**** Given passage ****
Added to the CD waste are the accessories that come with it. These include the plastic case, booklets, case lining notes, and other printed papers which will also become trash after use. By switching from physical to digital, the amount of solid waste that is disposed is reduced. There will also be less electronic waste. When there are no CD’s, there are no CD players to dispose as well.

There are technologies which can recycle CD elements into a form of plastic, but the process is said to be costly and not commonplace. It’s possible however for CDs to be recycled for use in new products. Specialized electronic recycling companies clean, grind, blend, and compound CD’s into a high-quality plastic for a variety of uses, including: automotive industry parts, raw materials to make plastics, office equipment, alarm boxes and panels, street lights, and electrical cable insulation, and even jewel cases.

There are arguments that say CD’s are better than streaming in terms of carbon footprint. It is claimed that on a per-unit basis, streaming has a far lower carbon footprint than any physical format. Estimates put the carbon footprint of an hour of media streaming at around 55 grams of CO2 equivalent, while CDs are over three times that. Thus, to minimize energy usage, put your music in local storage devices such as phones and computers which will reduce the need for streaming over distance from remote servers. Remember that digital platforms generate less solid waste, especially plastic.
****
Duplicate everything in the passage on CD waste from "There are technologies" down to "even jewel cases.". Nothing here requires the listing that comes after this passage.
**** Material ****
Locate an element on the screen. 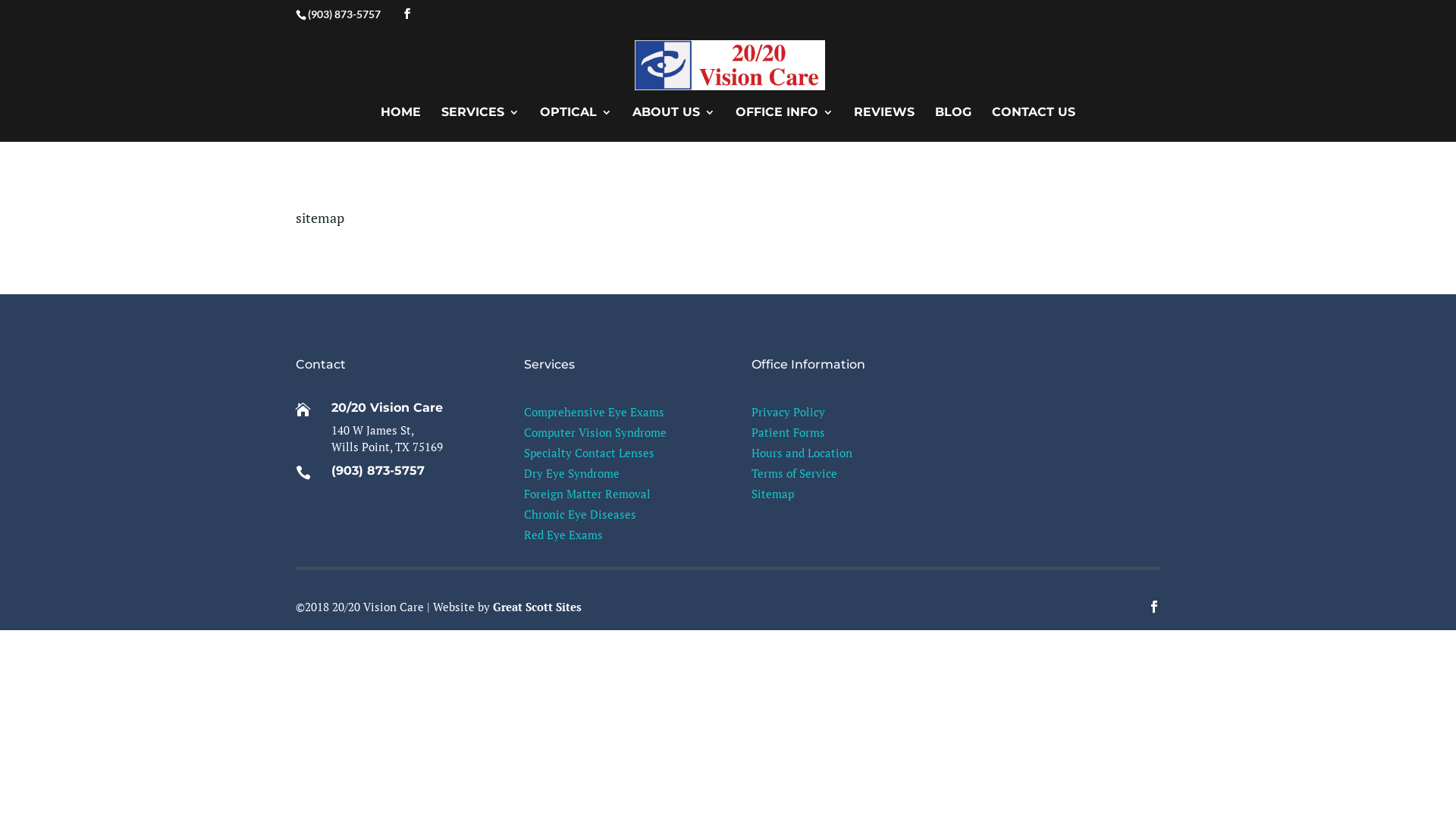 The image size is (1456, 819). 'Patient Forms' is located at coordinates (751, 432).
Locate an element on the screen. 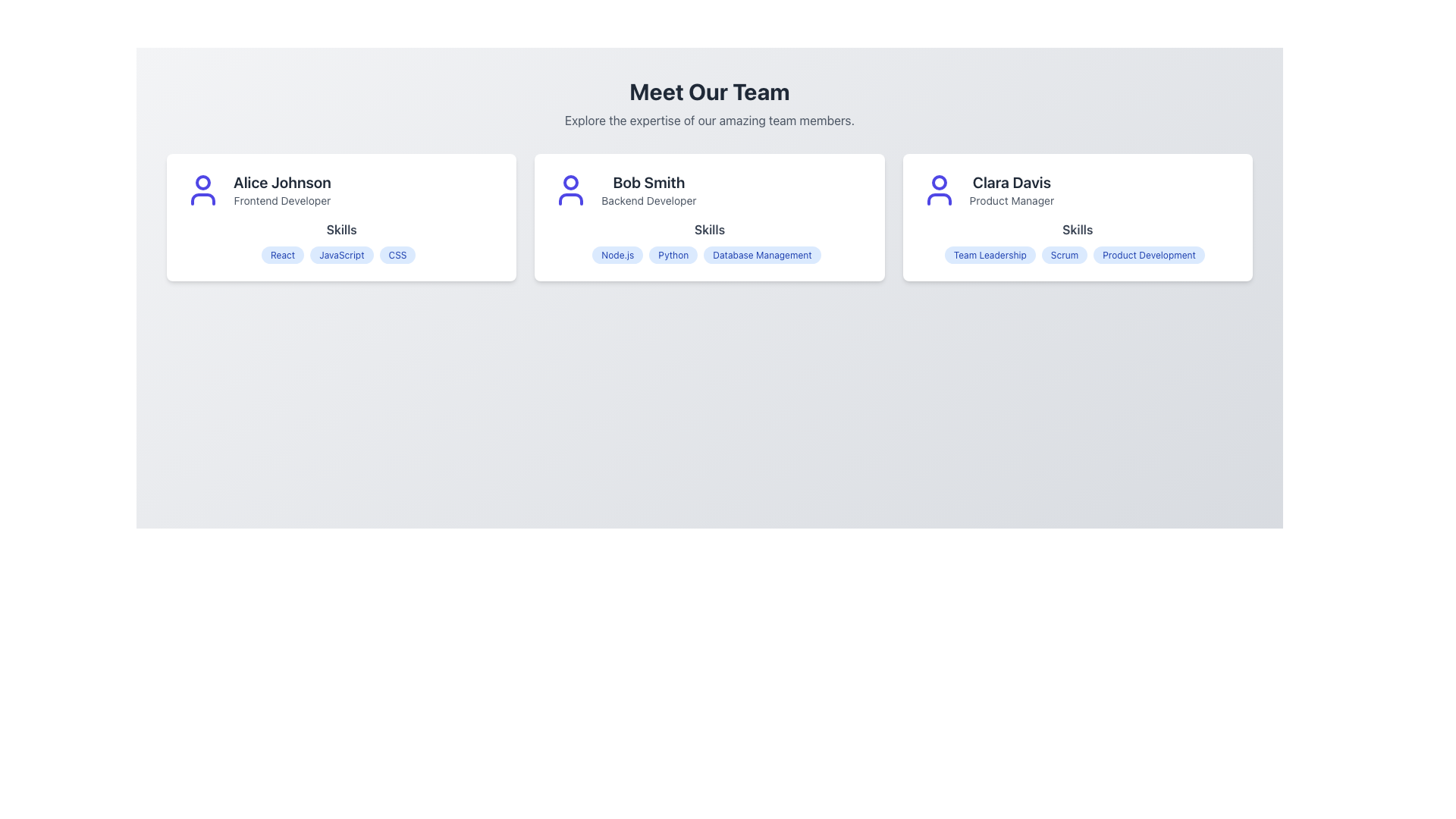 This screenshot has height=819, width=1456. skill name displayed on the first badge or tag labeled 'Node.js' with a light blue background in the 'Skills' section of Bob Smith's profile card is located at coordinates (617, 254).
****
◆ **Written answer**:
There are technologies which can recycle CD elements into a form of plastic, but the process is said to be costly and not commonplace. It’s possible however for CDs to be recycled for use in new products. Specialized electronic recycling companies clean, grind, blend, and compound CD’s into a high-quality plastic for a variety of uses, including: automotive industry parts, raw materials to make plastics, office equipment, alarm boxes and panels, street lights, and electrical cable insulation, and even jewel cases.